Cadwalader Wickersham & Taft has taken a lot of lumps lately because of its heavy investment in its securitization practice. Late last month it suffered another setback when a New York state court judge refused to dismiss a malpractice suit brought by Nomura Asset Capital Corporation arising from a commercial mortgage financing that Cadwalader handled more than a decade ago. The backstory is complicated, but the litigation raises questions about whether law firms could bear some liability for soured securitizations, even if they followed common industry practices.

Nomura sued Cadwalader in 2006, claiming that it had botched a 1997 assignment to advise and assist Nomura on the origination and securitization of 156 commercial loans totaling $1.8 billion. (Cadwalader had signed a tolling agreement that extended the statute of limitations.) The most significant claims arose from a $50 million loan made to a doctors hospital that went into default in 2000. Cadwalader, representing Nomura, had drafted documents that asserted that the trust that held these loans qualified for special tax treatment as a Real Estate Mortgage Investment Conduit (REMIC), which required that the fair market value of the real property securing each loan be at least 80 percent of the loan amount.

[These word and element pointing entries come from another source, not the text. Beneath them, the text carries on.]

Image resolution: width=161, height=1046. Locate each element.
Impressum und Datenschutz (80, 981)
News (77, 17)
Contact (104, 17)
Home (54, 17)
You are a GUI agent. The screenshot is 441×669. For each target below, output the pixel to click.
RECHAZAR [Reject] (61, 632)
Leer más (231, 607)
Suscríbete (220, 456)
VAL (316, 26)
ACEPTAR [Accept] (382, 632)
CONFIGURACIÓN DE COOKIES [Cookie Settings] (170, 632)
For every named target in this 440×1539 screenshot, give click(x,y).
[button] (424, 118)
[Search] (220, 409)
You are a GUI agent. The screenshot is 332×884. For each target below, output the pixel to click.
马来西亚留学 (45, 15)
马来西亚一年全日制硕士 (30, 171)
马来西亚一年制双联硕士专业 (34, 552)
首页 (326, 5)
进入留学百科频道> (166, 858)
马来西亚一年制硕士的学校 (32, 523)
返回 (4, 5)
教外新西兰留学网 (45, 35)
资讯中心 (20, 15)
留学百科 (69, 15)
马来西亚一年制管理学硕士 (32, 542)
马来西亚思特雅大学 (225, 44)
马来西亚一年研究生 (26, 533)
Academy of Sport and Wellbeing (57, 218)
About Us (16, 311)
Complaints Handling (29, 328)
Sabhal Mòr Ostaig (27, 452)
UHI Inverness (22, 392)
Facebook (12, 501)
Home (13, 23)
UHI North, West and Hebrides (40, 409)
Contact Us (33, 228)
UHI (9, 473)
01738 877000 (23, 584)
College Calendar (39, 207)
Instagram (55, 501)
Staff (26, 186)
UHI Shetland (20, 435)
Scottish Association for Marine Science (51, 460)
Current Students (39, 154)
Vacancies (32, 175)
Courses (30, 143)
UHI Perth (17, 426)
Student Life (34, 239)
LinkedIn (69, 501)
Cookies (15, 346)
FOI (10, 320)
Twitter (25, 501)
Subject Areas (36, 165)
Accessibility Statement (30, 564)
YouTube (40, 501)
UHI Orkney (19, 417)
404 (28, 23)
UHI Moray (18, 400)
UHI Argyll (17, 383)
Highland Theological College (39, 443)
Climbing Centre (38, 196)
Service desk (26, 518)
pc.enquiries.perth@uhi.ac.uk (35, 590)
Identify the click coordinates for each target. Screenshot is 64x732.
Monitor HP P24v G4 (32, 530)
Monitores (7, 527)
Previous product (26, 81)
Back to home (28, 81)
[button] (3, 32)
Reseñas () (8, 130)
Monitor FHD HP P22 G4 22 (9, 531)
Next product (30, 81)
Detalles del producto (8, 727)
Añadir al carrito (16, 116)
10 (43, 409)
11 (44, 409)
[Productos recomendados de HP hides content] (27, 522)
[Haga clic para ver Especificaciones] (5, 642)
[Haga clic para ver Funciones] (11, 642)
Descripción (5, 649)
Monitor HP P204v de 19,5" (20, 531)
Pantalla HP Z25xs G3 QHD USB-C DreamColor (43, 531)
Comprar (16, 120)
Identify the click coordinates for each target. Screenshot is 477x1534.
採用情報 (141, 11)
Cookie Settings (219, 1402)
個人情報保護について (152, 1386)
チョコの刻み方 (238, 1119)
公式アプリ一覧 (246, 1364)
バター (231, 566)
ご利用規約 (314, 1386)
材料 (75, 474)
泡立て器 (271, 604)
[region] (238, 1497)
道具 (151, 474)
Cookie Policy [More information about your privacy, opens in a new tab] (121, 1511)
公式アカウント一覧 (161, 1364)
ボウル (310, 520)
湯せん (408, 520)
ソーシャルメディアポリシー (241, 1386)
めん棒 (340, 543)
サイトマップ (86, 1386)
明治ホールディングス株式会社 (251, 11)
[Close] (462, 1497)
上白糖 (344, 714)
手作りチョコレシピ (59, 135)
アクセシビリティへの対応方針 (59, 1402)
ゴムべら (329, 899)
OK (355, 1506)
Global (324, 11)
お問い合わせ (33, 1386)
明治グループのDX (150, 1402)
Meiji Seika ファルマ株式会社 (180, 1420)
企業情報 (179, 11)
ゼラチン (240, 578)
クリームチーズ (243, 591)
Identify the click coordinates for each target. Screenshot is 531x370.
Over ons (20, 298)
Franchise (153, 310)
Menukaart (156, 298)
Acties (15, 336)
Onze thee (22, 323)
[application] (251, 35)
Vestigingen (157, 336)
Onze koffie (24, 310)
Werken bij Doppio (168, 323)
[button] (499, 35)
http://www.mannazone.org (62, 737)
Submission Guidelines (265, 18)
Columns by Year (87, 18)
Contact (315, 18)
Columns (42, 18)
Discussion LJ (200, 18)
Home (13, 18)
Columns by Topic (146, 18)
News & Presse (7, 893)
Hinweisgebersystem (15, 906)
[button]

In fact, the doctors hospital loan did not meet this 80 percent test, according to Nomura’s own appraisal.

When the hospital loan went into default, LaSalle National Bank, the loan servicer, sued Nomura in 2003, citing the false representations about the loan’s REMIC qualification. After an adverse ruling by the Second Circuit, Nomura in 2006 paid LaSalle $67.5 million to settle. Nomura then turned around and sued Cadwalader for that amount. Nomura was initially represented by the now infamous Marc Dreier. After the collapse of Dreier and his firm, the case was continued by former Dreier lawyer Amianna Stovall, who is now with Constantine Cannon.

Cadwalader, represented by Evan Chesler and David Marriott of Cravath, Swaine & Moore, argued that Nomura’s claims were barred because the bank, when defending itself in the LaSalle litigation, had claimed Cadwalader’s actions were proper. It also argued that the language Cadwalader used in the securitization documents was standard for the industry, noting that it was substantially similar to sample language suggested by a Standard & Poor’s publication. Cadwalader also tried to point the finger at Dechert, which had helped originate the hospital loan for Nomura; Dechert was primarily responsible for verifying that the loan met the REMIC 80 percent test, it argued.

In an April 28 ruling, Judge Melvin Schweitzer stated that Nomura’s position in the LaSalle litigation didn’t bar it from bringing claims against Cadwalader, especially since its earlier arguments had failed. Perhaps most significantly, the judge ruled that Cadwalader’s reliance on language in the S&P manual did not create a defense for a motion to dismiss. The judge also ruled that even if Dechert was primarily responsible for assuring that the loan met the REMIC test, Cadwalader had not established that it did not have a duty to verify this fact.

The court allowed to go forward another claim against Cadwalader arising from a $2.55 million loan to the owner of a Best Western Old Hickory Inn, but dismissed a claim relating to a defaulted KMart loan. Cadwalader and its lawyers at Cravath declined to comment.

Judge Schweitzer did note that “Cadwalader ultimately may prevail” on the S&P reliance argument if it can show that it followed customary practices. In the meantime, his ruling could send some shivers down the spines of law firms that handled securitization deals that later cratered.